┏━━
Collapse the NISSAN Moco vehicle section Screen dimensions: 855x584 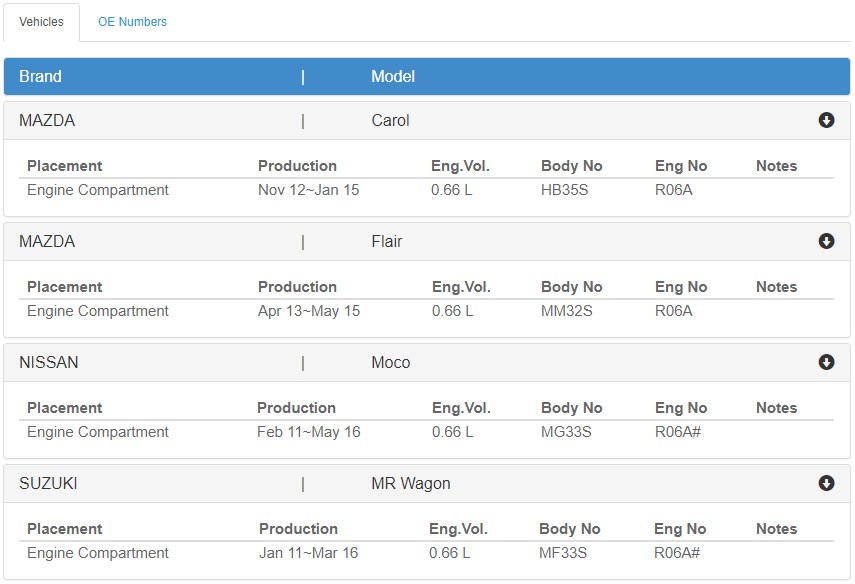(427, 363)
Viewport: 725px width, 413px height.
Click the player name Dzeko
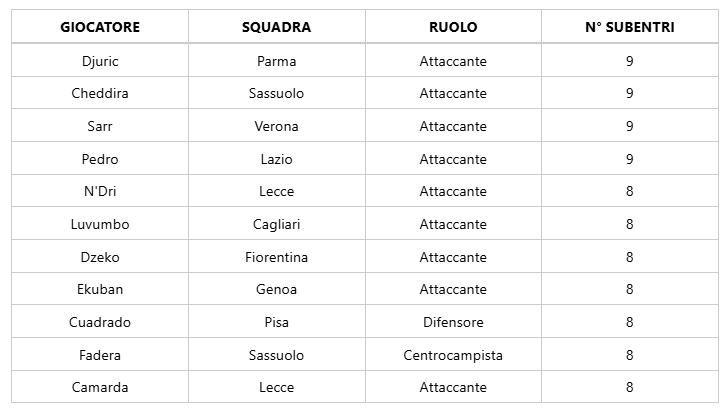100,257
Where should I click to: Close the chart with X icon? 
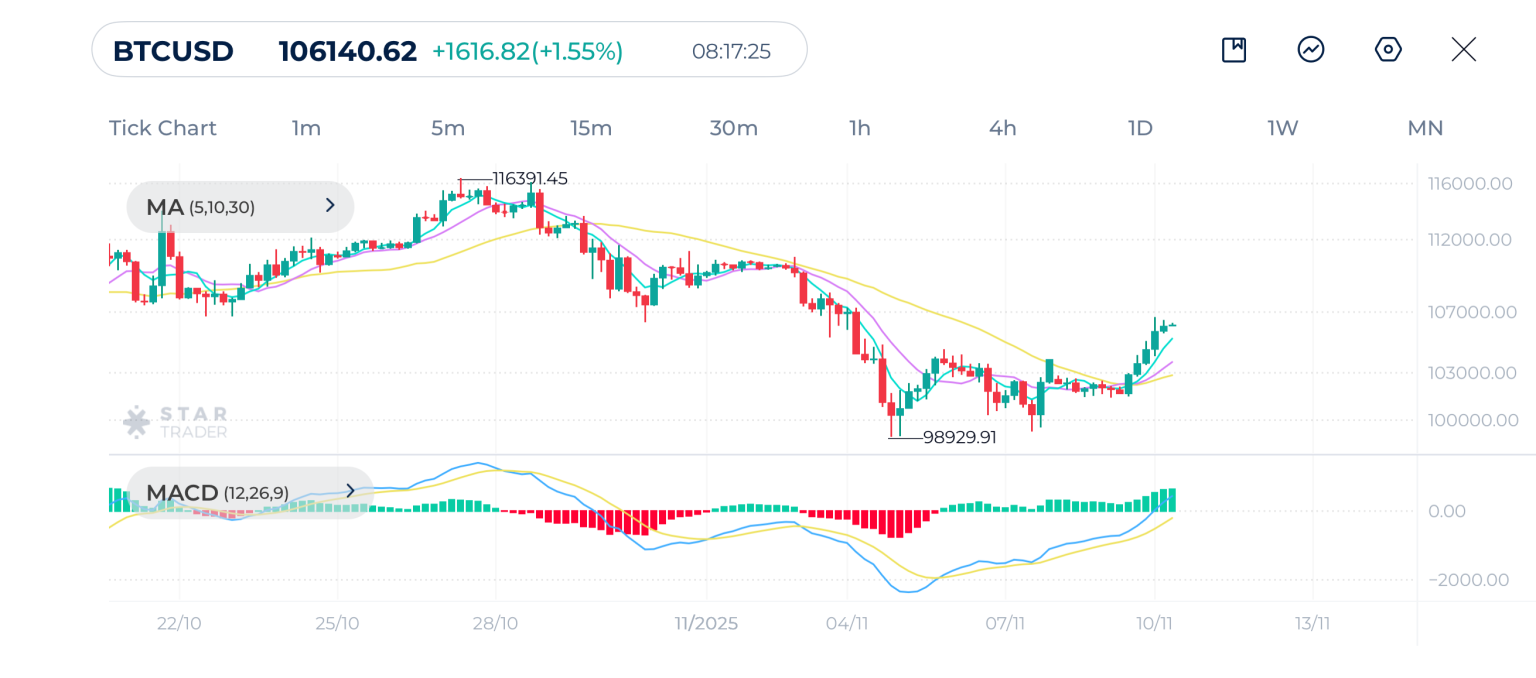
┗━━
What needs to be done
Once you reach the line containing "Viewport: 725px width, 413px height.", print it and every line after it exactly, through the end of the entries, without any pictures.

Task solution
Viewport: 725px width, 413px height.
Click the player name Dzeko
100,257
Where should I click to: Close the chart with X icon? 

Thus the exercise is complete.